I could argue about the various points it raised. I could argue that his Tonyness spent far too much time trying to convince us that it wasn’t a stealth tax, but I fully acknowledge we must be taxed for using a car just like we are taxed on electronics purchases and utility bills. I could argue about the hypocrisy of the PM using a government report to bolster a case on the same day the government was being held to account by a group of pensioners for ignoring a different government-sponsored report. I could argue the farcical nature of the sentence “Our aim is to relieve traffic jams, not create a “Big Brother” society” from a Primeminister who has brought in more CCTV and laws to remove civil liberties than ever before.

But I won’t. I agree congestion is bad. I agree public transport should be used by people with daily commutes.

The only problem is that those transport systems cannot cope. How many ‘number 3’ busses are going to have to go one behind the other at 8.20am in the morning if everybody living on that route used it to go to work? One average street of commuters would fill a double-decker bus, so how many streets of regular commuters do you think a city has? In Bristol just a few weeks ago commuters protested about poor, cramped train services. If everyone chose to leave their car at home tomorrow morning, the 8.10 from Bristol to Bath would look like the Dheli express with 8 year olds’ scarfs blowing in the breeze as they cling to the rails along the roof of the carraiges in the pooring rain.
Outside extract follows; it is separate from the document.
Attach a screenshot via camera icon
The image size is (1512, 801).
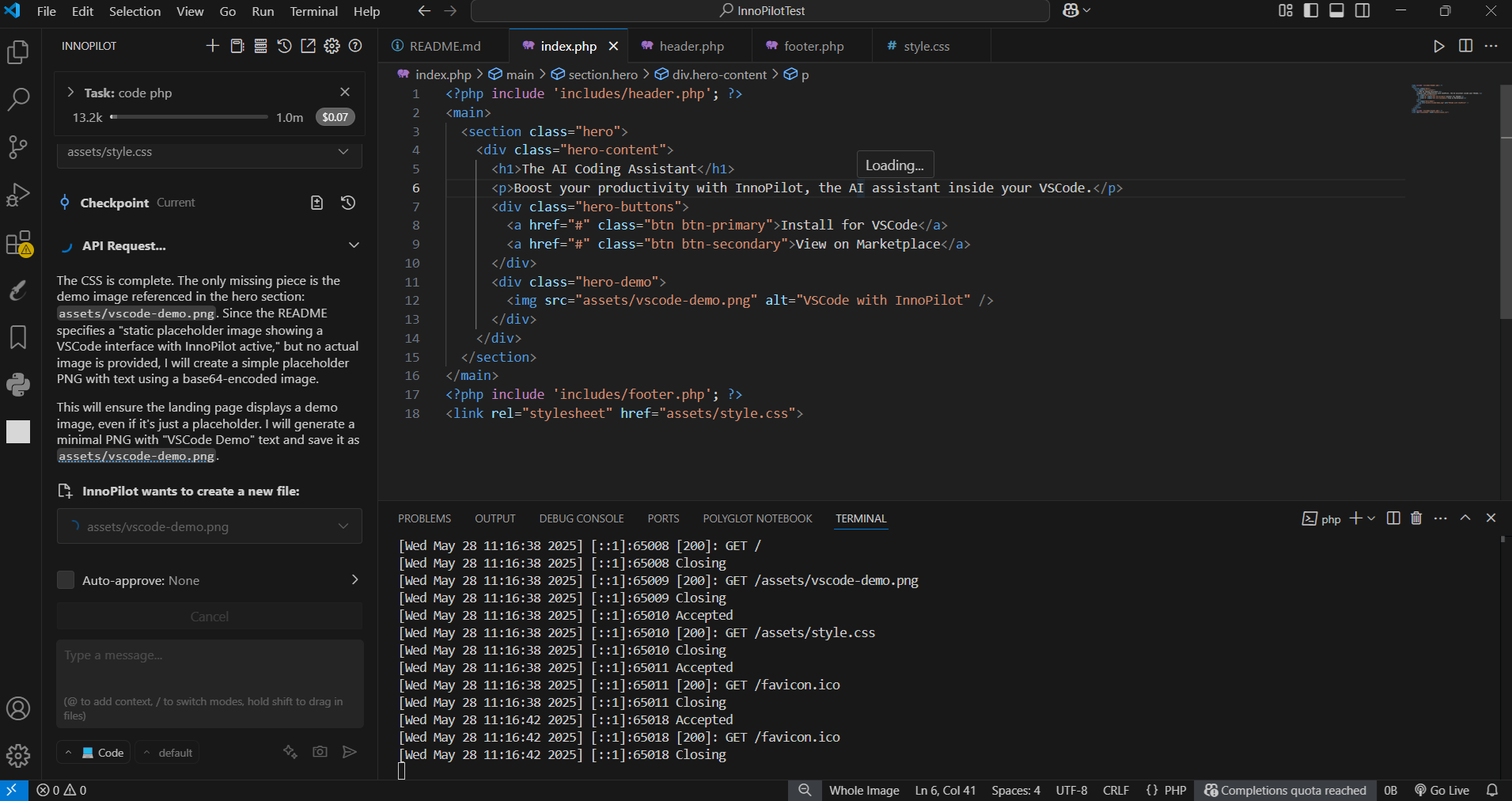(319, 752)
The answer is simple. At the moment, the road/car system is the only one capable of coping with the current capacity. Show us the colour of your money by improving busses and trains and we’ll start to use them.

And here’s another problem. Most key workers (nurses, teachers, doctors, fireman) working in major cities cannot afford housing within those cities, so live in commuter belt towns. If they’re now going to be charged to drive to work what will happen? The probable answer is that they’ll have to suffer the extra expense and budget more. Or, key workers will all take jobs outside of cities to cut costs and cities will struggle to recruit teachers and doctors to those deprived inner-city areas.

But the real problem with the email has nothing to do with roads and tolls. Tony Blair is a publically elected figure, paid for by the public purse, and accountable to the public. His email reply to the petition’ signaturies has no mechanism for dialogue. We cannot reply. He does point out that Dr Ladyman will be sent out to do a webchat tomorrow at 4pm (and I have already entered the question posed in my previous paragraph as an advance question). It does appear however, that although Downing Street encourages the public to get involved with politics via the internet, if it says something they don’t like they can close the stable door as soon as the star stallion has bolted.